**Try it:**
Nothing may be dropped or altered: reproduce all the data.

**Given data:**
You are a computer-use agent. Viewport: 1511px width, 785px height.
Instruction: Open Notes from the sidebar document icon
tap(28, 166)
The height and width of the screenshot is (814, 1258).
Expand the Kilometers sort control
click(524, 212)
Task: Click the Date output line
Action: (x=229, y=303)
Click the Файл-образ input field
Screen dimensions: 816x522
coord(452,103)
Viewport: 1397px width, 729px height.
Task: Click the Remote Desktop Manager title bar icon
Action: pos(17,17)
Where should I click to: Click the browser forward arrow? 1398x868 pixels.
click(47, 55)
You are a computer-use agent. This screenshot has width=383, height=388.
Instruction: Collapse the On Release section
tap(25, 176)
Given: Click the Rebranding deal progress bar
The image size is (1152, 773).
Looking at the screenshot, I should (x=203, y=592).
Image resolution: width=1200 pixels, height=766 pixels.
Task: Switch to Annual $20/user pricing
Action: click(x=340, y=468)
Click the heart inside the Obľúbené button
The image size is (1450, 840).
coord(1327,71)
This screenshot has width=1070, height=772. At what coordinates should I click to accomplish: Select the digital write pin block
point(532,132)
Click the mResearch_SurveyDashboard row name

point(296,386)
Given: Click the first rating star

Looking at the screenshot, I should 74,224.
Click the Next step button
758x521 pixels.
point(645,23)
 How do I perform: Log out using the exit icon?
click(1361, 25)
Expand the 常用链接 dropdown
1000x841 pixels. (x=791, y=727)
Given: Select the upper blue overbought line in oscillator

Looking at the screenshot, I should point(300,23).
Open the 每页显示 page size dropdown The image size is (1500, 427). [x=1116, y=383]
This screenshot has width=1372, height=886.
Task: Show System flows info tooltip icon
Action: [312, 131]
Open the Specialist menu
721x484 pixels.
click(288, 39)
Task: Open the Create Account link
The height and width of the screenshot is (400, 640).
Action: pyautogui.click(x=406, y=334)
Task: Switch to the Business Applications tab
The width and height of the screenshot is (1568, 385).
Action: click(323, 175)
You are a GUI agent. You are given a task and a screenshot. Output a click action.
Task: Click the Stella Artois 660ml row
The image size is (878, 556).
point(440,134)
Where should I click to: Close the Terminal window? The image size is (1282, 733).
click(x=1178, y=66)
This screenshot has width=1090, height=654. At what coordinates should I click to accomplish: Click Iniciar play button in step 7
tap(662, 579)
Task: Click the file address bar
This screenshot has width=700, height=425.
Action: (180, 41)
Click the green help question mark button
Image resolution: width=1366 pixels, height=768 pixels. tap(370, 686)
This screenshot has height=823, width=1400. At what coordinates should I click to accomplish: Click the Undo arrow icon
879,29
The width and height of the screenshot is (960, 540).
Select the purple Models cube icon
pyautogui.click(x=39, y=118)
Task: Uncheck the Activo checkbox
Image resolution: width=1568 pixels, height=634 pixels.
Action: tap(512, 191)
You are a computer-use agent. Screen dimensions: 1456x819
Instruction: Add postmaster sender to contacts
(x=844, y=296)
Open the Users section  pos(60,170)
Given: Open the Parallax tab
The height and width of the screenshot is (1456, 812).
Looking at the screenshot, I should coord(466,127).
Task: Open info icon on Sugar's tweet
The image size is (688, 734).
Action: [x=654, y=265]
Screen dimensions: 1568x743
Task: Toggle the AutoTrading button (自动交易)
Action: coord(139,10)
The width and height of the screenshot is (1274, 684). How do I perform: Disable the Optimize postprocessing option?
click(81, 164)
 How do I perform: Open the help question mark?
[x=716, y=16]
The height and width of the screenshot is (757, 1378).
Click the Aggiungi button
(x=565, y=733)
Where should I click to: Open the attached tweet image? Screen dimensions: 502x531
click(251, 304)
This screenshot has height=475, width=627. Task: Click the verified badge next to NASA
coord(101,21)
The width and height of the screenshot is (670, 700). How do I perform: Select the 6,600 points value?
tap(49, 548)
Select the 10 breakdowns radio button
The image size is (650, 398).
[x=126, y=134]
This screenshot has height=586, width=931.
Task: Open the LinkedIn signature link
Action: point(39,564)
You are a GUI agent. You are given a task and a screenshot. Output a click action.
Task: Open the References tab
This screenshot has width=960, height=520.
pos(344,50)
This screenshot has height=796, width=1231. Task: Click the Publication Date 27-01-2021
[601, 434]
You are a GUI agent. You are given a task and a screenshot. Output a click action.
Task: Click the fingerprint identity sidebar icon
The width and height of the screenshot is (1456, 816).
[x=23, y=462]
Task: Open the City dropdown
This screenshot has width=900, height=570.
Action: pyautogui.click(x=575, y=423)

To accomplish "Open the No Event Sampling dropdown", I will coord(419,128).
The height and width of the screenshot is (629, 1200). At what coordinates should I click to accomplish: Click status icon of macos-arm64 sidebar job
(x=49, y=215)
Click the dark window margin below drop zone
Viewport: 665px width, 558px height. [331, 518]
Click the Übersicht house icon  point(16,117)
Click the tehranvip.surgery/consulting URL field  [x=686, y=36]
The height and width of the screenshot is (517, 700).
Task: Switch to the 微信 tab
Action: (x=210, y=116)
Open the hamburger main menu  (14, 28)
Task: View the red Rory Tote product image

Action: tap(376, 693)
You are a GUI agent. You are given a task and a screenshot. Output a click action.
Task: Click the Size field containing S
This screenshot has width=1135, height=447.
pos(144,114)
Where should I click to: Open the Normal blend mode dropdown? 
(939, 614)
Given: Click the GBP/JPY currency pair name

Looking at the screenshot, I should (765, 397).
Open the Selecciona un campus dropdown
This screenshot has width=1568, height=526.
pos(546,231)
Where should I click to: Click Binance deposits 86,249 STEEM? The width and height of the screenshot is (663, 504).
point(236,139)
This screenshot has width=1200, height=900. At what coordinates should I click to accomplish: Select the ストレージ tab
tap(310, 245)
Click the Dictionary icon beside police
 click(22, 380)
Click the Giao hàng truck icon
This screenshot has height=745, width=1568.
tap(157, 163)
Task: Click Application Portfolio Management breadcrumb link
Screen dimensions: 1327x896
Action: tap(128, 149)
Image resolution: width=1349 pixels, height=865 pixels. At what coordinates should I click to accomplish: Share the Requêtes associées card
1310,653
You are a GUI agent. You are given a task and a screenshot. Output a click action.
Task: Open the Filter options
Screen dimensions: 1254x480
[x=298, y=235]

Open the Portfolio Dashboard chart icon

**Answer to this problem:**
You are a computer-use agent. Viewport: 1511px width, 785px height.
Instruction: Open Notes from the sidebar document icon
tap(28, 166)
The height and width of the screenshot is (814, 1258).
Expand the Kilometers sort control
click(524, 212)
Task: Click the Date output line
Action: (x=229, y=303)
Click the Файл-образ input field
Screen dimensions: 816x522
coord(452,103)
Viewport: 1397px width, 729px height.
Task: Click the Remote Desktop Manager title bar icon
Action: pos(17,17)
Where should I click to: Click the browser forward arrow? 1398x868 pixels.
click(47, 55)
You are a computer-use agent. This screenshot has width=383, height=388.
Instruction: Collapse the On Release section
tap(25, 176)
Given: Click the Rebranding deal progress bar
The image size is (1152, 773).
Looking at the screenshot, I should (x=203, y=592).
Image resolution: width=1200 pixels, height=766 pixels.
Task: Switch to Annual $20/user pricing
Action: click(x=340, y=468)
Click the heart inside the Obľúbené button
The image size is (1450, 840).
coord(1327,71)
This screenshot has width=1070, height=772. At what coordinates should I click to accomplish: Select the digital write pin block
point(532,132)
Click the mResearch_SurveyDashboard row name

point(296,386)
Given: Click the first rating star

Looking at the screenshot, I should 74,224.
Click the Next step button
758x521 pixels.
point(645,23)
 How do I perform: Log out using the exit icon?
click(1361, 25)
Expand the 常用链接 dropdown
1000x841 pixels. (x=791, y=727)
Given: Select the upper blue overbought line in oscillator

Looking at the screenshot, I should point(300,23).
Open the 每页显示 page size dropdown The image size is (1500, 427). [x=1116, y=383]
This screenshot has width=1372, height=886.
Task: Show System flows info tooltip icon
Action: [312, 131]
Open the Specialist menu
721x484 pixels.
click(288, 39)
Task: Open the Create Account link
The height and width of the screenshot is (400, 640).
Action: pyautogui.click(x=406, y=334)
Task: Switch to the Business Applications tab
The width and height of the screenshot is (1568, 385).
Action: click(323, 175)
You are a GUI agent. You are given a task and a screenshot. Output a click action.
Task: Click the Stella Artois 660ml row
The image size is (878, 556).
point(440,134)
Where should I click to: Close the Terminal window? The image size is (1282, 733).
click(x=1178, y=66)
This screenshot has width=1090, height=654. At what coordinates should I click to accomplish: Click Iniciar play button in step 7
tap(662, 579)
Task: Click the file address bar
This screenshot has width=700, height=425.
Action: (180, 41)
Click the green help question mark button
Image resolution: width=1366 pixels, height=768 pixels. tap(370, 686)
This screenshot has height=823, width=1400. At what coordinates should I click to accomplish: Click the Undo arrow icon
879,29
The width and height of the screenshot is (960, 540).
Select the purple Models cube icon
pyautogui.click(x=39, y=118)
Task: Uncheck the Activo checkbox
Image resolution: width=1568 pixels, height=634 pixels.
Action: tap(512, 191)
You are a computer-use agent. Screen dimensions: 1456x819
Instruction: Add postmaster sender to contacts
(x=844, y=296)
Open the Users section  pos(60,170)
Given: Open the Parallax tab
The height and width of the screenshot is (1456, 812).
Looking at the screenshot, I should coord(466,127).
Task: Open info icon on Sugar's tweet
The image size is (688, 734).
Action: [x=654, y=265]
Screen dimensions: 1568x743
Task: Toggle the AutoTrading button (自动交易)
Action: coord(139,10)
The width and height of the screenshot is (1274, 684). How do I perform: Disable the Optimize postprocessing option?
click(81, 164)
 How do I perform: Open the help question mark?
[x=716, y=16]
The height and width of the screenshot is (757, 1378).
Click the Aggiungi button
(x=565, y=733)
Where should I click to: Open the attached tweet image? Screen dimensions: 502x531
click(251, 304)
This screenshot has height=475, width=627. Task: Click the verified badge next to NASA
coord(101,21)
The width and height of the screenshot is (670, 700). How do I perform: Select the 6,600 points value?
tap(49, 548)
Select the 10 breakdowns radio button
The image size is (650, 398).
[x=126, y=134]
This screenshot has height=586, width=931.
Task: Open the LinkedIn signature link
Action: point(39,564)
You are a GUI agent. You are given a task and a screenshot. Output a click action.
Task: Open the References tab
This screenshot has width=960, height=520.
pos(344,50)
This screenshot has height=796, width=1231. Task: Click the Publication Date 27-01-2021
[601, 434]
You are a GUI agent. You are given a task and a screenshot. Output a click action.
Task: Click the fingerprint identity sidebar icon
The width and height of the screenshot is (1456, 816).
[x=23, y=462]
Task: Open the City dropdown
This screenshot has width=900, height=570.
Action: pyautogui.click(x=575, y=423)

To accomplish "Open the No Event Sampling dropdown", I will coord(419,128).
The height and width of the screenshot is (629, 1200). At what coordinates should I click to accomplish: Click status icon of macos-arm64 sidebar job
(x=49, y=215)
Click the dark window margin below drop zone
Viewport: 665px width, 558px height. [331, 518]
Click the Übersicht house icon  point(16,117)
Click the tehranvip.surgery/consulting URL field  [x=686, y=36]
The height and width of the screenshot is (517, 700).
Task: Switch to the 微信 tab
Action: (x=210, y=116)
Open the hamburger main menu  (14, 28)
Task: View the red Rory Tote product image

Action: tap(376, 693)
You are a GUI agent. You are given a task and a screenshot. Output a click action.
Task: Click the Size field containing S
This screenshot has width=1135, height=447.
pos(144,114)
Where should I click to: Open the Normal blend mode dropdown? 
(939, 614)
Given: Click the GBP/JPY currency pair name

Looking at the screenshot, I should (765, 397).
Open the Selecciona un campus dropdown
This screenshot has width=1568, height=526.
pos(546,231)
Where should I click to: Click Binance deposits 86,249 STEEM? The width and height of the screenshot is (663, 504).
point(236,139)
This screenshot has width=1200, height=900. At what coordinates should I click to accomplish: Select the ストレージ tab
tap(310, 245)
Click the Dictionary icon beside police
 click(22, 380)
Click the Giao hàng truck icon
This screenshot has height=745, width=1568.
tap(157, 163)
Task: Click Application Portfolio Management breadcrumb link
Screen dimensions: 1327x896
Action: tap(128, 149)
Image resolution: width=1349 pixels, height=865 pixels. At what coordinates should I click to accomplish: Share the Requêtes associées card
1310,653
You are a GUI agent. You are given a task and a screenshot. Output a click action.
Task: Open the Filter options
Screen dimensions: 1254x480
[x=298, y=235]

Open the Portfolio Dashboard chart icon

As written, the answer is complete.